Genetically, however, they share a mutated gene that puts them both in the minority of humanity.
There's a real problem with using skin color as a separator of peoples. The extremes may be instantly noticeable, but the fringes overlap in many ways. And skin color is just another product of your genetic underpinnings, one of many, possibly thousands. So what sense can it possibly make to divide race by this particular set of genes rather than a different set of genes, like the one that controls lactase production?
That's a question Sharon Begley asks in her Newsweek blog.
She also uses the lactase gene as an example, among others:
But how you group people depends on which traits you focus on: sorting people according to one set of traits produces different groupings than sorting them by different but equally valid traits.
Say you decide that the distinguishing trait is the gene for hemoglobin. If you divide humankind by which of two forms of the gene each person has, then equatorial Africans, Italians and Greeks fall into the “sickle-cell race;” Swedes and South Africa’s Xhosas (Nelson Mandela’s ethnic group) are in the healthy-hemoglobin race. Or how about dividing humanity by who has epicanthic eye folds, which produce the "Asian" eye? Then the !Kung San (Bushmen) belong with the Japanese and Chinese. Or say you sort humanity by the presence of the lactase gene. Then Norwegians, Arabians, north Indians and the Fulani of northern Nigeria are in one race, while everyone else—other Africans, Japanese, Native Americans—forms the no-lactase race. Depending on which trait you choose to demarcate races, “you won't get anything that remotely tracks conventional [race]categories,” anthropologist Alan Goodman told me back then.
...
That’s why Venter and colleagues conclude that race is too crude a proxy for what genetic group—ethnicity or, as biologists say, population—someone belongs to. It is imperative to “go beyond simplistic ethnic categorization,” they write, since that can be seriously—and perhaps fatally—misleading. (In the U.S., some 100,000 people a year die of adverse drug reactions, many caused by an inability to properly metabolize the medication because of a particular CYP2D6 variation.) “Race/ethnicity should be considered only a makeshift solution for personalized genomics because it is too approximate,” they write.

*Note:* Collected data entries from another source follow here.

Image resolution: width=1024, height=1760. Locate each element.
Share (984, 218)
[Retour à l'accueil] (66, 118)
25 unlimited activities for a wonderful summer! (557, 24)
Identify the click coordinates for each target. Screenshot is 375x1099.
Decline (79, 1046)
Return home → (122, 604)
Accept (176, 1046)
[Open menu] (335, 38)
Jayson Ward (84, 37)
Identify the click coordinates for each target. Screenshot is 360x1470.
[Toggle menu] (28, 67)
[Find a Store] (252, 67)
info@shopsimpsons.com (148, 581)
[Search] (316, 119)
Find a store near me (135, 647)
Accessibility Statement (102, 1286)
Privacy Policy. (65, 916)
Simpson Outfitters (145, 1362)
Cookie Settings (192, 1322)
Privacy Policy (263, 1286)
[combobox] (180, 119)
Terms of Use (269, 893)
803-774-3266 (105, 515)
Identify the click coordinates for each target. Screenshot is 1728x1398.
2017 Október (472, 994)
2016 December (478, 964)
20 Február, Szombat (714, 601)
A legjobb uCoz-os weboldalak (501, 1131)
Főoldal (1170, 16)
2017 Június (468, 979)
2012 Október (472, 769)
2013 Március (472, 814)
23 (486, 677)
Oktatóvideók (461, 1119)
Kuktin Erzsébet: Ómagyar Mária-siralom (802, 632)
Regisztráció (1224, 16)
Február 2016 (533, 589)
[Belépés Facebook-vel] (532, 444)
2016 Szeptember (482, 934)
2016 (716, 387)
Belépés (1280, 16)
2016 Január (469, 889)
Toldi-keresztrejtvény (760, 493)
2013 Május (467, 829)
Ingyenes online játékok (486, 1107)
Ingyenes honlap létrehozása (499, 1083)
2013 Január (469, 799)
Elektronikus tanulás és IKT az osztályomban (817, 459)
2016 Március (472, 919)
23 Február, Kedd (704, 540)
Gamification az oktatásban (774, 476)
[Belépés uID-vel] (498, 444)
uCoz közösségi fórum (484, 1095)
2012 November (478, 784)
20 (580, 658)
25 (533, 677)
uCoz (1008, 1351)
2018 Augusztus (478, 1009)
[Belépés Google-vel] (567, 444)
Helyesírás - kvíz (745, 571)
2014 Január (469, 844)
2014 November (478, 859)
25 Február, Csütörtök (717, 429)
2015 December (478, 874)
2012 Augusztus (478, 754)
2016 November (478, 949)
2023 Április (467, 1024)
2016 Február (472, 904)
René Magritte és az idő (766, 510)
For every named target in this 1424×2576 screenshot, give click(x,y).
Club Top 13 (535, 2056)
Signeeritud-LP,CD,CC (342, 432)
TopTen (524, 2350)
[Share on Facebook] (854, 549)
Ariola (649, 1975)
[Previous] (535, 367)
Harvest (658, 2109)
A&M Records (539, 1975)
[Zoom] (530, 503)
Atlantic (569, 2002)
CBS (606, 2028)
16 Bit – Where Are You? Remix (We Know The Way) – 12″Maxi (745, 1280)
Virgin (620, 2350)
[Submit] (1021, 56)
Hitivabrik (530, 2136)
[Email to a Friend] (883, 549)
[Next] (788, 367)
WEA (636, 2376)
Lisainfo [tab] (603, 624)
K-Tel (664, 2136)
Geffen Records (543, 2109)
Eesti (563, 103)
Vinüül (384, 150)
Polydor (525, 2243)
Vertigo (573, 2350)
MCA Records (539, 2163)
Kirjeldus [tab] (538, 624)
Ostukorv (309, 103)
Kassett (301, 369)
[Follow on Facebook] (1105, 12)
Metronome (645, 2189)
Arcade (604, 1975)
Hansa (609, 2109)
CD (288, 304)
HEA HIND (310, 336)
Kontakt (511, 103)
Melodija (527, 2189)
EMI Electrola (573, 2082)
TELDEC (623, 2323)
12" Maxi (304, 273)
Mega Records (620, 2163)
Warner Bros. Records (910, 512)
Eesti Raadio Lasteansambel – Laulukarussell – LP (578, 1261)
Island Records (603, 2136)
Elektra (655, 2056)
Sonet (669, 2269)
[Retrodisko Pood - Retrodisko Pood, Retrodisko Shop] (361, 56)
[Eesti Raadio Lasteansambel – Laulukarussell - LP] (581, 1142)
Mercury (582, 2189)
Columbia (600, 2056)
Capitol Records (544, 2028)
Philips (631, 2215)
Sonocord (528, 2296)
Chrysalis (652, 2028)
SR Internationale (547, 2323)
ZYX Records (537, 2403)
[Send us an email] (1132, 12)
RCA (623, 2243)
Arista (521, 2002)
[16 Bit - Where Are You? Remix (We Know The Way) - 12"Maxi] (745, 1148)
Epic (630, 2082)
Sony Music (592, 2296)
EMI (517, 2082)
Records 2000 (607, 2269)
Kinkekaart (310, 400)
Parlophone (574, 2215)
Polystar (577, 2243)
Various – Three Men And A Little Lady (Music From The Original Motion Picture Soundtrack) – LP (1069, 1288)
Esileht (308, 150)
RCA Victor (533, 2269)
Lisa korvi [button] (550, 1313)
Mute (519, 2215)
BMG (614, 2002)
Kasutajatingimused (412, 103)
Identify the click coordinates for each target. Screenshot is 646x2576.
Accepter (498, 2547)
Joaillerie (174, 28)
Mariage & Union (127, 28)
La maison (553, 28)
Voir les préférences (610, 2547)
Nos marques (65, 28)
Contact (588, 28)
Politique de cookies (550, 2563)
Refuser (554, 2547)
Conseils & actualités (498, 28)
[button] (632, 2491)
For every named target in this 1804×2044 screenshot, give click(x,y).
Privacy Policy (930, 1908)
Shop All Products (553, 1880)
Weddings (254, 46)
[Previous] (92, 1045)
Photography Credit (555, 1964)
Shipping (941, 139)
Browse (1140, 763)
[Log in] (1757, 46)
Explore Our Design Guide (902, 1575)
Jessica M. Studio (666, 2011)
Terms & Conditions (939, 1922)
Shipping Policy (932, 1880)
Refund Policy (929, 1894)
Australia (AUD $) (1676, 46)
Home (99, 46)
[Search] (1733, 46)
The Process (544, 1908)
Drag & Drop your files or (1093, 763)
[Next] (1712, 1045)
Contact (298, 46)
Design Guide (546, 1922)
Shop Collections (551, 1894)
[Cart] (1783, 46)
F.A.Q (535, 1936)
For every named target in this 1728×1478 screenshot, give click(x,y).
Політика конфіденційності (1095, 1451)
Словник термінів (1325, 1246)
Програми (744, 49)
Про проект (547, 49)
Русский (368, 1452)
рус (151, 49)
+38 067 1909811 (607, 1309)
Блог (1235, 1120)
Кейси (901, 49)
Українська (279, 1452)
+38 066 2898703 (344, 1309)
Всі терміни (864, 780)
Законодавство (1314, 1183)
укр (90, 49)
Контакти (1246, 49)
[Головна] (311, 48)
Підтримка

It's way too simple and simplistic to say that your are your genes (although that's about a million times as sensible as saying that you are your blood type.) Being lactose intolerant doesn't need to cut you off from all dairy and many people perfectly capable of having dairy without symptoms choose to be vegans.
The opposite of that - saying that you are nothing but what you genes make most visible - is equally simplistic, if not downright moronic.